All entries below must be retyped exactly, though pictures are to be skipped.

Dataset entries:
= Beginning of Section =

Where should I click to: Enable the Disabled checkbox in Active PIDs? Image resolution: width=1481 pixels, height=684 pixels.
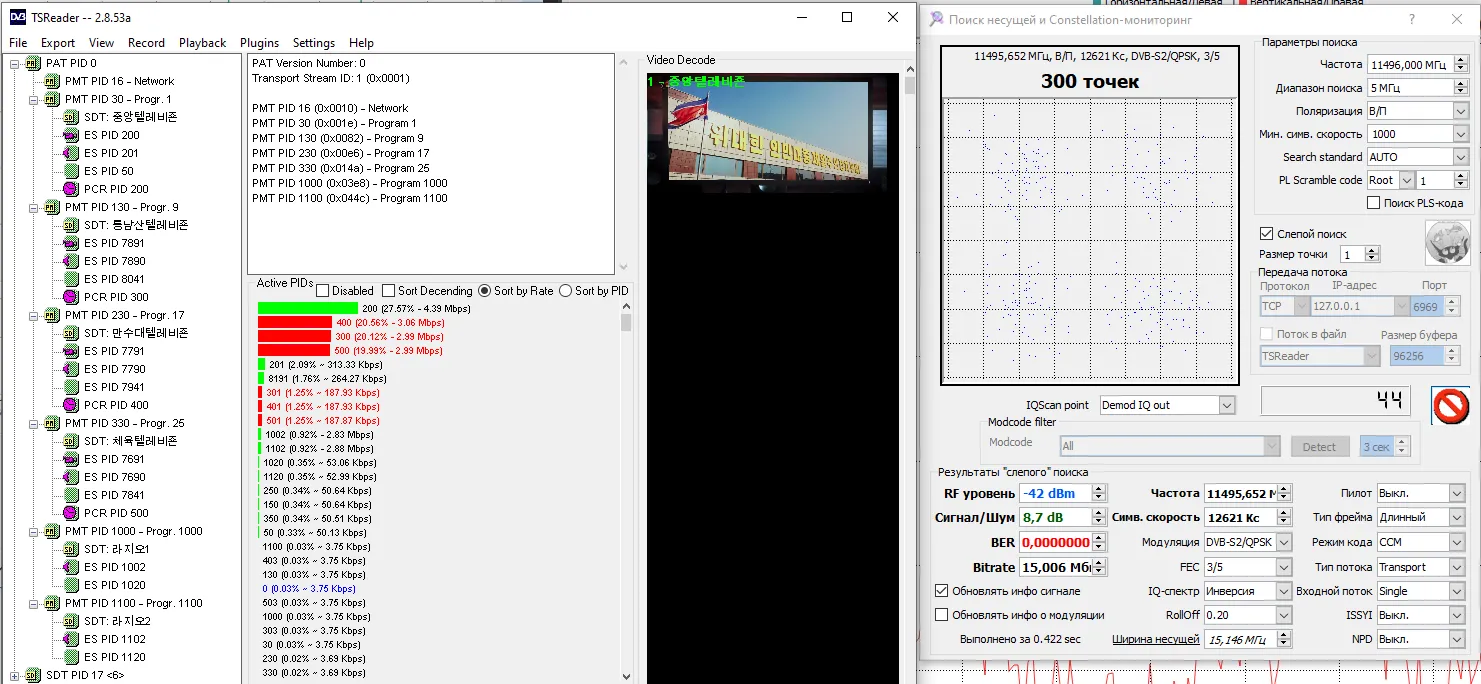pyautogui.click(x=323, y=291)
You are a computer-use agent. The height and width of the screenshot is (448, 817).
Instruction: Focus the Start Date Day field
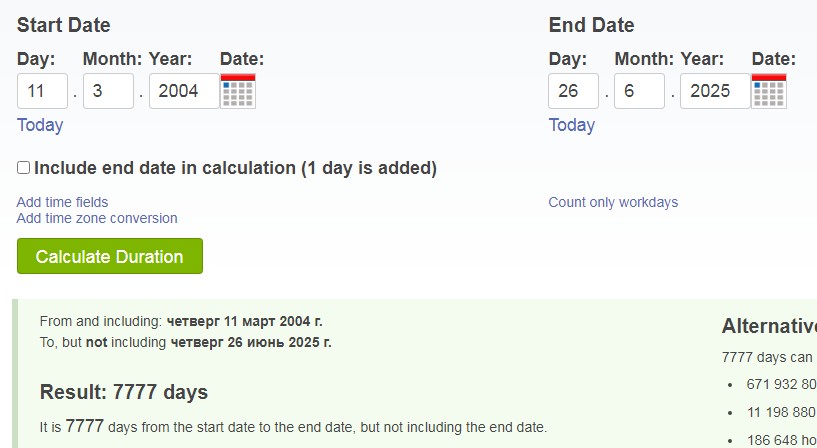(x=42, y=91)
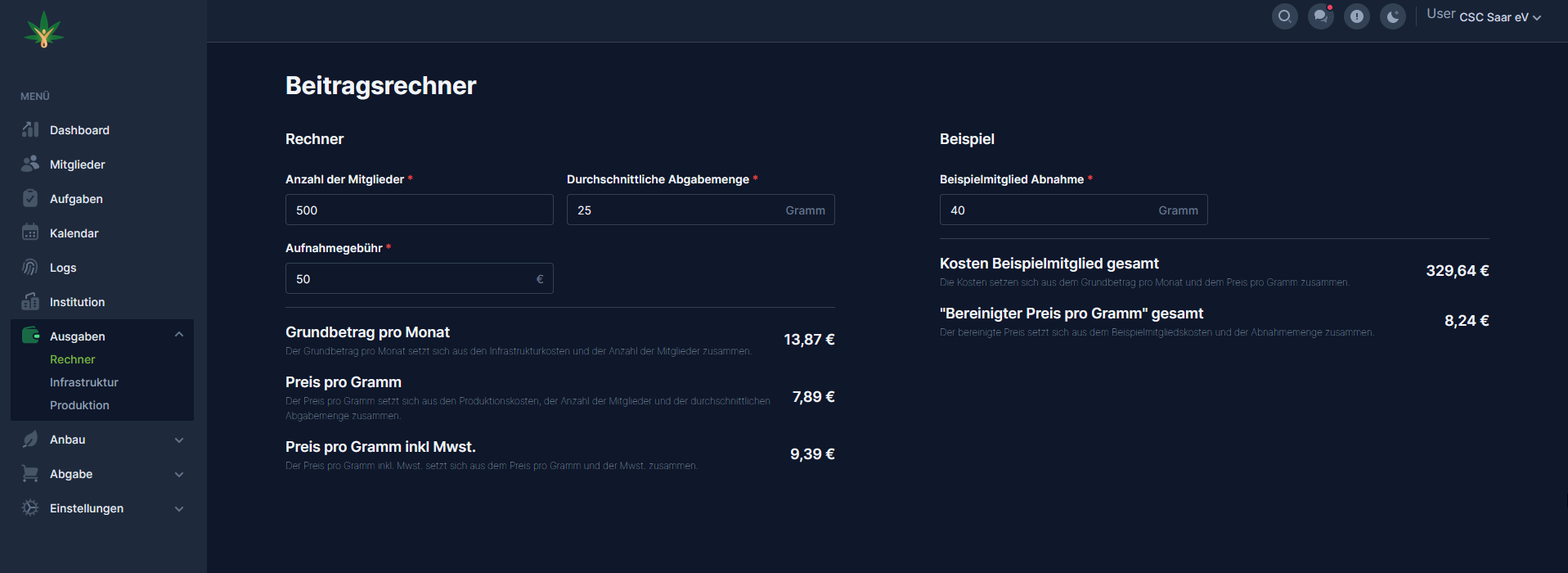Viewport: 1568px width, 573px height.
Task: Expand the Anbau menu section
Action: tap(179, 440)
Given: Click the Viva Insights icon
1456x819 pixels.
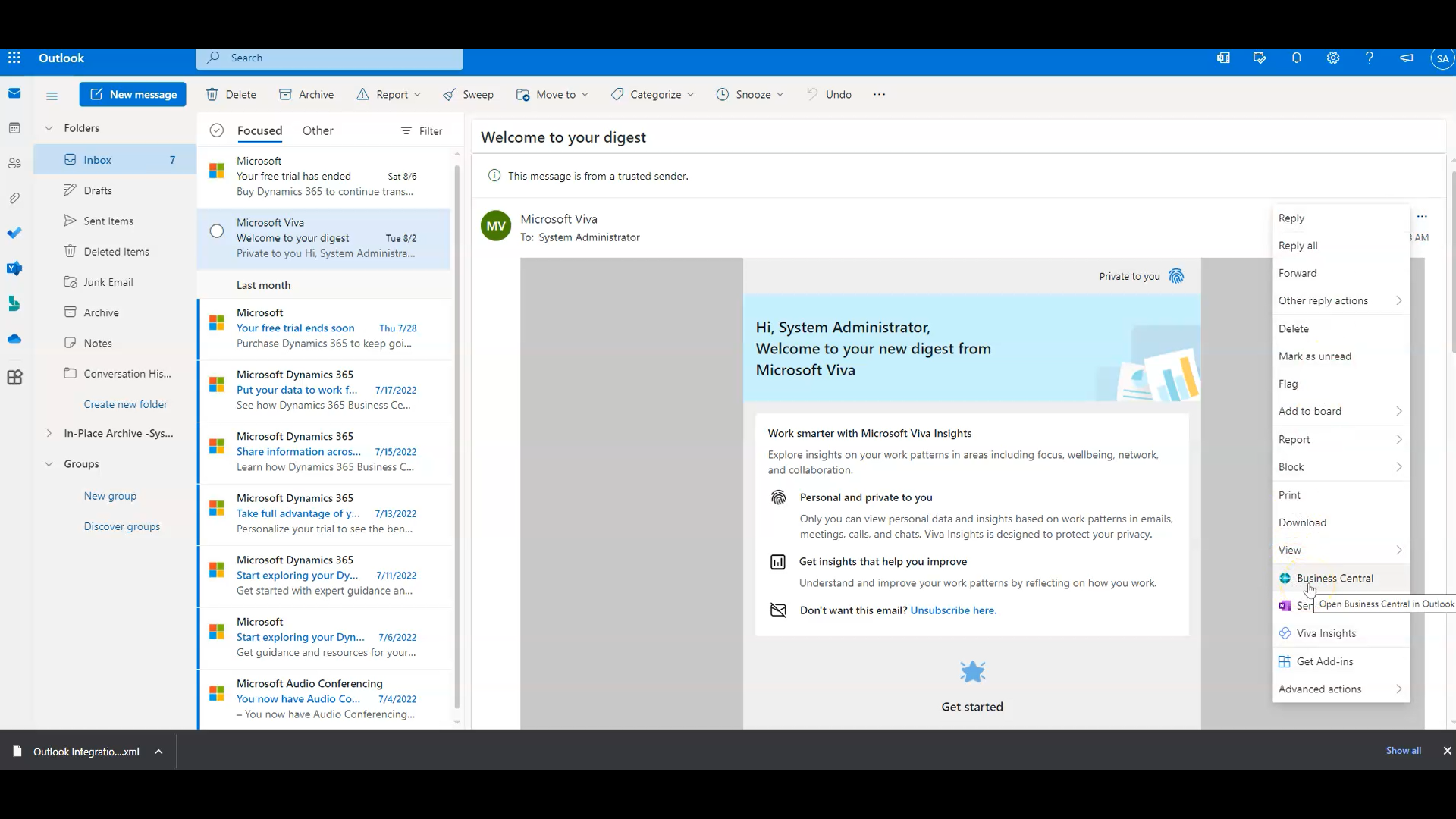Looking at the screenshot, I should coord(1285,633).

= End of Section =

## Written reply
Where should I click to: Enable the Disabled checkbox in Active PIDs? Image resolution: width=1481 pixels, height=684 pixels.
pyautogui.click(x=323, y=291)
You are a computer-use agent. The height and width of the screenshot is (448, 817).
Instruction: Focus the Start Date Day field
(x=42, y=91)
Viewport: 1568px width, 573px height.
Task: Expand the Anbau menu section
Action: tap(179, 440)
Given: Click the Viva Insights icon
1456x819 pixels.
Looking at the screenshot, I should coord(1285,633).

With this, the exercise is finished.